Fig. 2.

The effect of auranofin on the apparent kinetics of H₂O₂ metabolism by rat skeletal muscle mitochondria. (A) Auranofin (2 µM) increases $V_{app}^P$ across several substrate conditions. Data are mean±SEM (n=4–5), ^⁎ significant increase due to auranofin (p<0.05). (B) The auranofin dependent increase in H₂O₂ efflux is strongly proportional to the apparent rate of H₂O₂ efflux in control mitochondria, consistent with a [H₂O₂]_matrix dependent consumer. Data mean±SEM (n=4–5) with auranofin-induced increase calculated as the difference in H₂O₂ efflux between the same mitochondria in the presence or absence of 2 µM auranofin to inhibit thioredoxin dependent peroxidase capacity. (C) The rate of extramitochondrial H₂O₂ disappearance (V ^Cmax_app) is substrate dependent and inhibited by auranofin (2 µM) in all cases.
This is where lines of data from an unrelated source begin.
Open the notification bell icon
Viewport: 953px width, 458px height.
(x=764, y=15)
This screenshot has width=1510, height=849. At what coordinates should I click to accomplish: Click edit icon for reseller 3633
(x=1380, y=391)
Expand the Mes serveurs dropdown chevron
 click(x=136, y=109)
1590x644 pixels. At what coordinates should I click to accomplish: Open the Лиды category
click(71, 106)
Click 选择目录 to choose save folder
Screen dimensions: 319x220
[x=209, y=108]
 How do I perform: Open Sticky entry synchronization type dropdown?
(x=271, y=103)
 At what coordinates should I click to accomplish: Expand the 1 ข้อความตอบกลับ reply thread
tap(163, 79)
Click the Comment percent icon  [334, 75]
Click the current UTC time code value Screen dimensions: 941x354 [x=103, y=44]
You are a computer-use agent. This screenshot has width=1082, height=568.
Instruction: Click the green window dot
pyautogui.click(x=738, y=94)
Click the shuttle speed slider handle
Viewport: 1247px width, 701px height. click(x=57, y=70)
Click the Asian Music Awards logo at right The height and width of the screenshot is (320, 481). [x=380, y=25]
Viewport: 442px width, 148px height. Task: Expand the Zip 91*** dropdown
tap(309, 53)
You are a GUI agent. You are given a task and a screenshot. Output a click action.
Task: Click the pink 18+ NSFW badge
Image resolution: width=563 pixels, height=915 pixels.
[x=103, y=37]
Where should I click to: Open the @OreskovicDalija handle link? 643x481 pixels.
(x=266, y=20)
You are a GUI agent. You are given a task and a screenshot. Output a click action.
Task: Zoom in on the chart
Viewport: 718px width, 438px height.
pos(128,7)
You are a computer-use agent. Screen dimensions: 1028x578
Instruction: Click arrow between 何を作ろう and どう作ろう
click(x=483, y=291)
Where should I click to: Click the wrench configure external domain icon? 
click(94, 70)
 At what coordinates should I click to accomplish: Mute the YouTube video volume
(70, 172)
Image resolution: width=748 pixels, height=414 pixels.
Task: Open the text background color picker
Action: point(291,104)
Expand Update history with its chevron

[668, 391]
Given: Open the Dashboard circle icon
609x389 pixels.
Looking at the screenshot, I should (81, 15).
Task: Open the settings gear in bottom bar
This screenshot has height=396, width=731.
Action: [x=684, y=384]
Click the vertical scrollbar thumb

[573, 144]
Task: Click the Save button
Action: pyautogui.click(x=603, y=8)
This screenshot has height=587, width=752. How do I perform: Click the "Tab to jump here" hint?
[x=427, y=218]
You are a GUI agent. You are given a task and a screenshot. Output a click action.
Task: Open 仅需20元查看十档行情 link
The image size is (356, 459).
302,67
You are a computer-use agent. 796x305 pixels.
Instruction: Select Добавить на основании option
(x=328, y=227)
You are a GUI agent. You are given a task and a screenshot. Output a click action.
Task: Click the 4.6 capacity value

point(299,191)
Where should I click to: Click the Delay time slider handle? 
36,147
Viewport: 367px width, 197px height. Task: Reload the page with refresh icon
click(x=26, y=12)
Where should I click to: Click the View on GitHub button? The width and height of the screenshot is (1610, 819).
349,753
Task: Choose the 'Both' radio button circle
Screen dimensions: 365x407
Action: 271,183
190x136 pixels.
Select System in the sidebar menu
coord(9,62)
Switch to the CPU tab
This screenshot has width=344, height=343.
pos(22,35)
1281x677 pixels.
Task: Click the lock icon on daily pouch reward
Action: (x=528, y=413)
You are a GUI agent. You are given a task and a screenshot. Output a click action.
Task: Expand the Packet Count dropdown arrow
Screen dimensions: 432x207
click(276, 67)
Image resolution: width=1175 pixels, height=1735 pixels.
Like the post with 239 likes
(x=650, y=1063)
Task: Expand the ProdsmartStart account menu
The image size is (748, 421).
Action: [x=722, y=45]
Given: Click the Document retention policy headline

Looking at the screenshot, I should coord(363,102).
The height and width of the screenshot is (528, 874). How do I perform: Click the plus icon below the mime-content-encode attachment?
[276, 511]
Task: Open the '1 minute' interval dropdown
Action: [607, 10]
Data are mean±SEM (n=3–5), ^⁎ significant decrease due to auranofin (p <0.05). BLD=below limit of detection (i.e. not different from zero). (D) Comparison between $V_{app}^P$ and $V_{app}^{Cmax}$ in muscle mitochondria respiring on different substrates. Control (black) or auranofin (grey) values are taken from Fig. 2A and C with each substrate condition indicated by a different symbol. Linear regressions are shown to illustrate the relationship between apparent rates of production and consumption.